Folha’s editor-in-chief, Sérgio Dávila, said the campaign was born out of the realisation that more than half of the country’s population were too young to remember a period that for all its abominations is still celebrated by Brazil’s far-right leader and many of Bolsonaro’s devotees.

Elite police officers



Members of Choque, an elite police squad, patrol an anti-Bolsonaro rally in Rio de Janeiro. Photograph: Carl de Souza/AFP/Getty Images

Some Brazilians had been “contaminated by a romantic, fanciful and perhaps even a little idyllic” notion that the two-decade dictatorship was a corruption-free heyday of security and social stability,” said Dávila, who was born in 1965 and grew up in a country ruled by generals.

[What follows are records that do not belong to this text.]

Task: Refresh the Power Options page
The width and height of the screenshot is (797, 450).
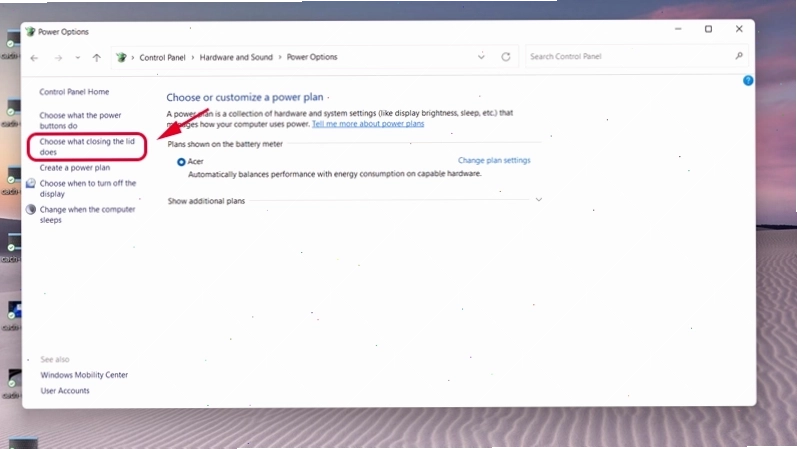Action: pos(506,56)
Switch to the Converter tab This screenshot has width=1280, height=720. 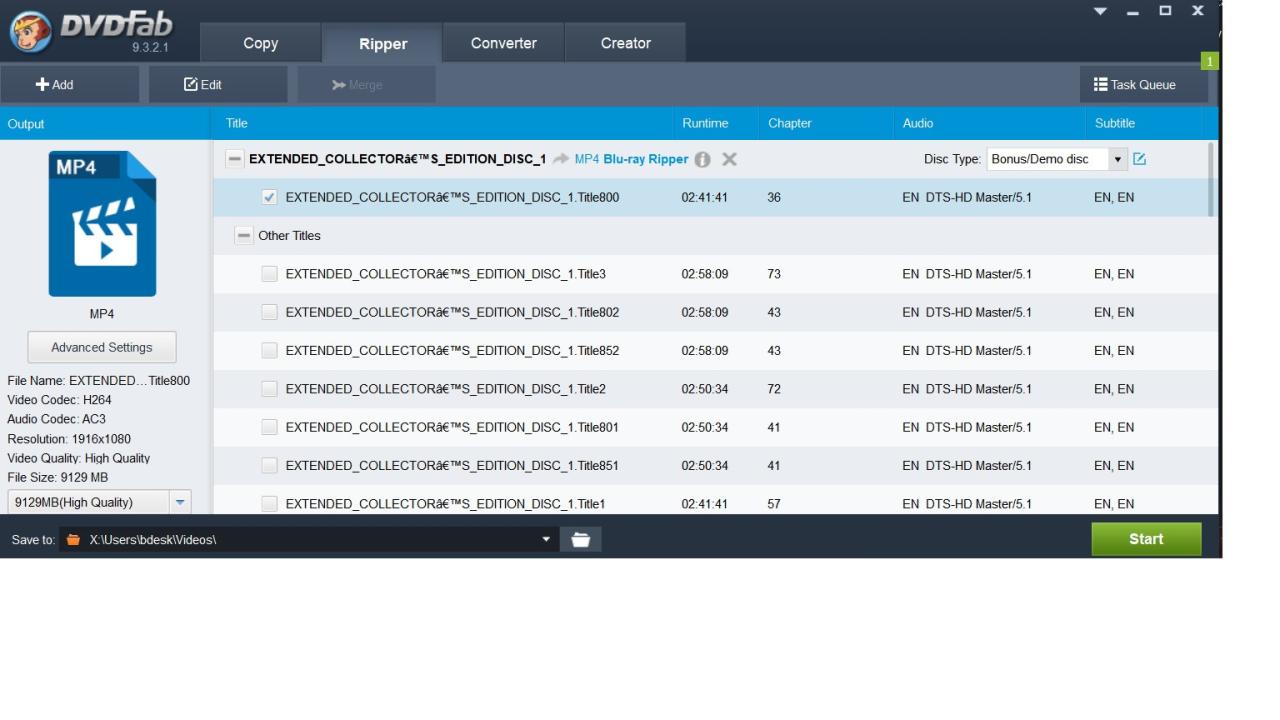(503, 43)
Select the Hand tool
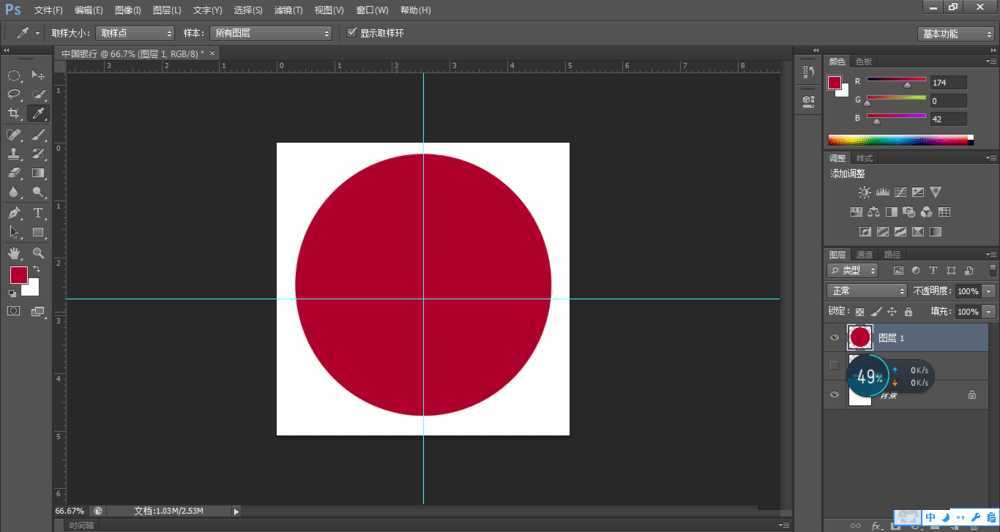This screenshot has width=1000, height=532. pyautogui.click(x=15, y=253)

“But this is all a lie. People were afraid to speak, to express themselves, to criticise the government. People were afraid of coming together to say what they really thought.”

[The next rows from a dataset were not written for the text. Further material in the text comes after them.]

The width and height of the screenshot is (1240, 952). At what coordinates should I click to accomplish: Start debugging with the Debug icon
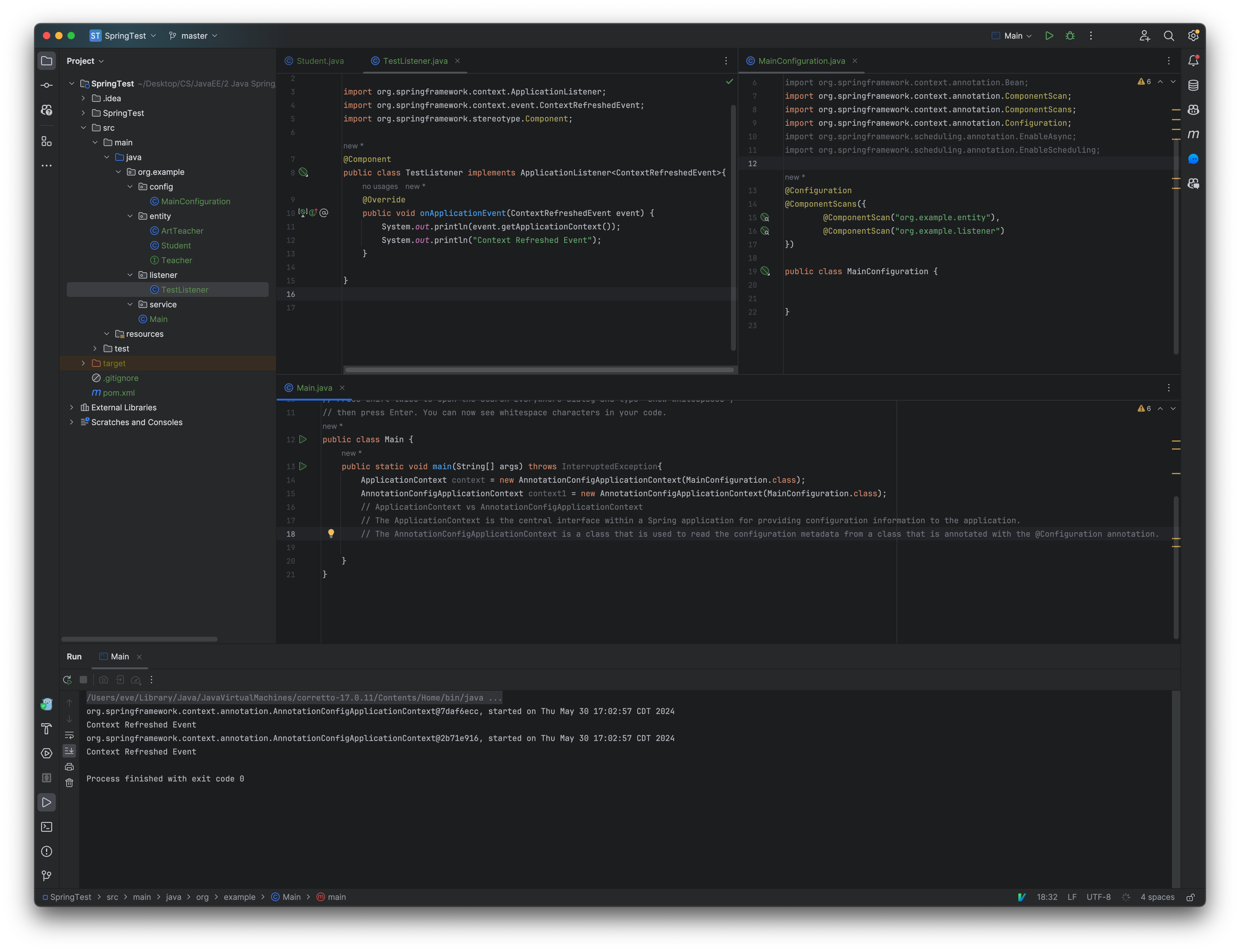[1070, 35]
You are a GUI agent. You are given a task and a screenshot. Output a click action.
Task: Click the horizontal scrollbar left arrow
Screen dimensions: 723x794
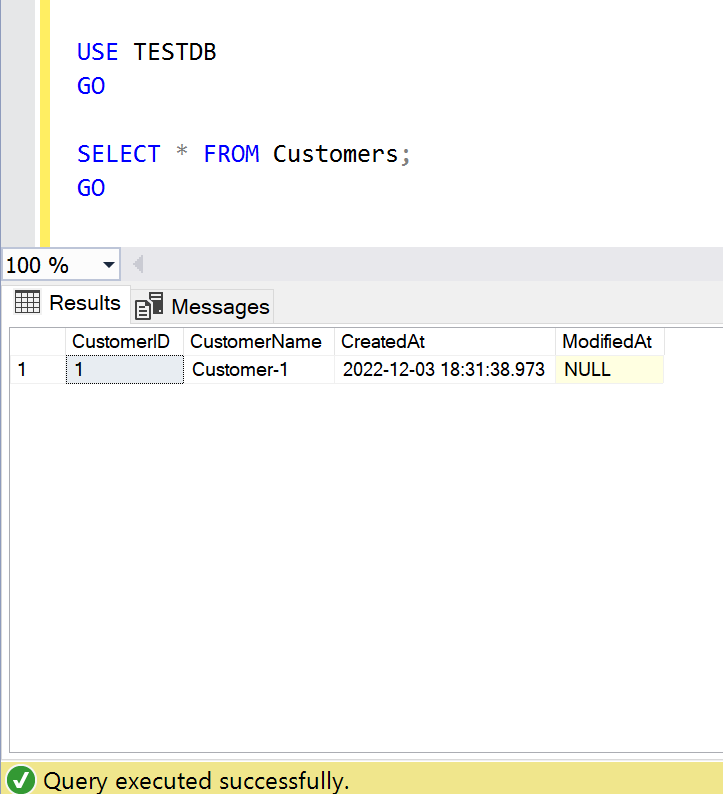(x=138, y=265)
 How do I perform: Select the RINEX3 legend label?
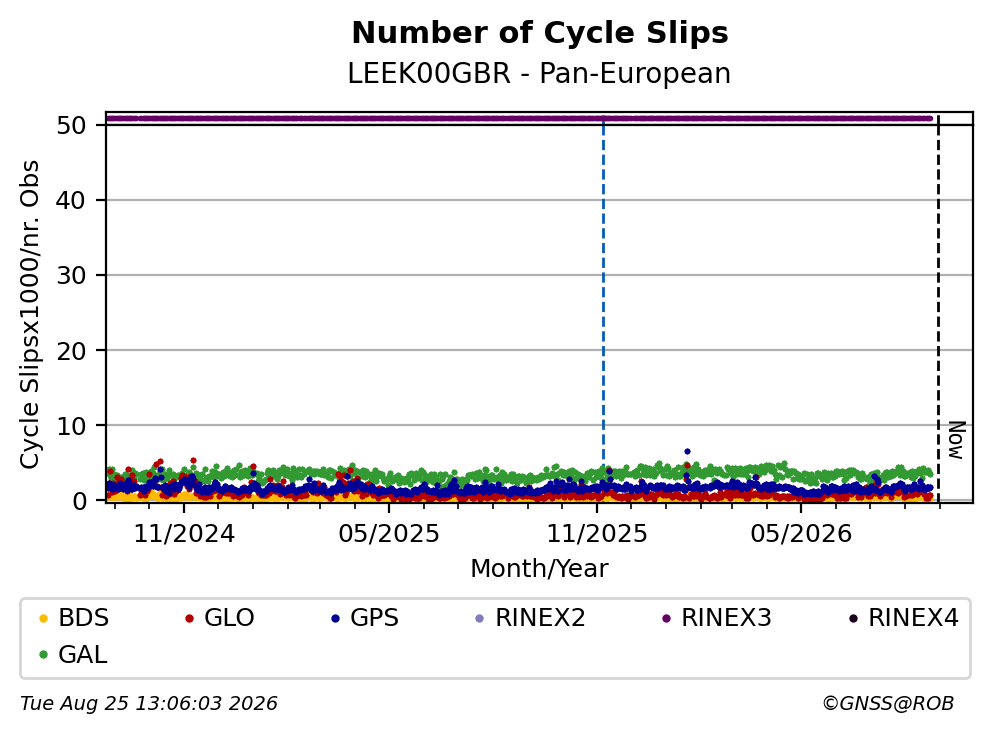726,618
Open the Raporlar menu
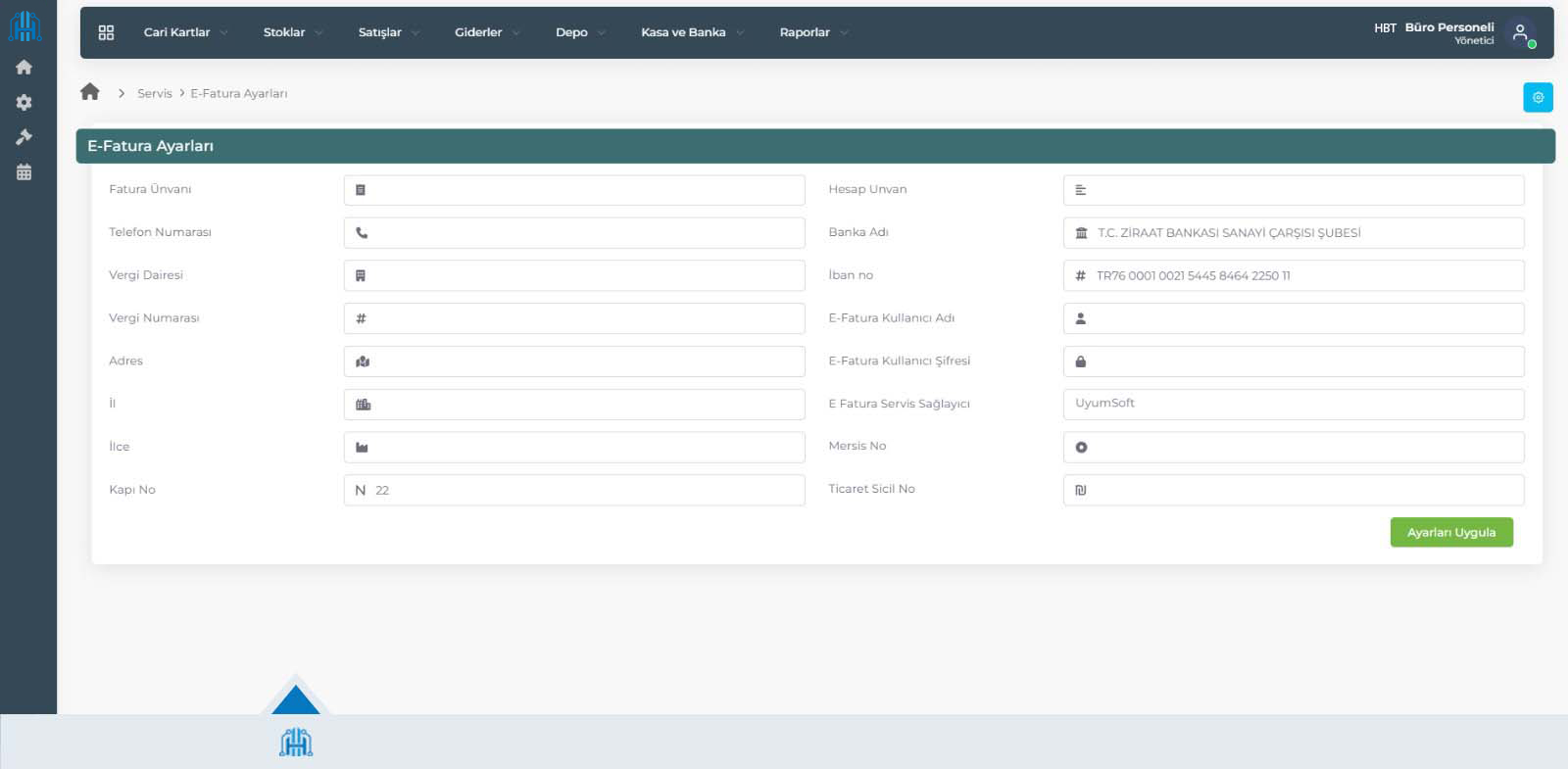The image size is (1568, 769). [813, 32]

The idea had been to almost to produce a guide for millennials, he said. “Understand what the dictatorship did so we don’t repeat it.”

Bolsonaro, a former army captain and longtime champion of Brazil’s military rulers, was improbably propelled into the presidency in 2018 by an explosion of voter anger against the political establishment.

He has packed his cabinet with military men, and in recent months he has attended a series of anti-democracy rallies, including one outside the Brazilian army headquarters in the capital, Brasília.

Hardcore supporters at the rallies held up banners demanding the closure of democratic institutions and the return of a dictatorship-era decree used to crack down on opponents in the late 1960s.

Jair Bolsonaro salutes



Jair Bolsonaro attends a ceremony to celebrate the 130th anniversary of the Rio de Janeiro military school.

Photograph: Ricardo Moraes/Reuters

One small group of pro-Bolsonaro radicals, whose members were subsequently arrested, tried to storm congress and launched fireworks at the supreme court earlier this month.

Prominent bolsonaristas, including the president’s national security chief and his son, have also hinted that some form of military takeover could be on the cards.

Many observers see the anti-democratic rhetoric as a Bolsonaro ploy to bully the supreme court. Its investigators are reportedly closing in on several of the president’s relatives and backers as part of an inquiry into an online disinformation campaign.

The provocations have, however, stirred fears of a return to military rule and spawned a growing number of pro-democracy coalitions involving figures from both left and right. Those initiatives include a recent manifesto inspired by Diretas Já – a historic pro-democracy movement that helped to end the dicatorship.

“Just as there was this broad coalition to defeat the dictatorship, we believe we must now build a broad coalition to avoid a new dictatorship,” one signatory, the leftwing politician Flávio Dino, told the Guardian.

Dávila said Folha’s campaign was also modelled on Diretas Já, including its decision to “rescue” the colour yellow as a symbol of democracy.

Under Bolsonaro, Brazil’s yellow and green flag and yellow football shirt have become unmistakable emblems of support from the rightwing populist. He still enjoys the support of about 30% of the population, but is increasingly rejected by the other 70%.

Folha put the slogan “Wear yellow for democracy” on its Sunday front page and website. “Our view is that yellow belongs to neither conservatives nor progressives. It should represent the fight for democracy,” Dávila said.

He said his newspaper was alarmed at the blossoming of radical pro-dictatorship movements, and the “certain acquiescence” Bolsonaro had demonstrated by attending their rallies.

“Brazil’s young democracy is facing its greatest stress test,” he said. “But it is responding well. Our institutions are working. The system of checks and balances has been working. All three branches of power have retained their independence … and the press has also been playing an important role.

“There is great tension in the air, but I feel optimistic rather than pessimistic.”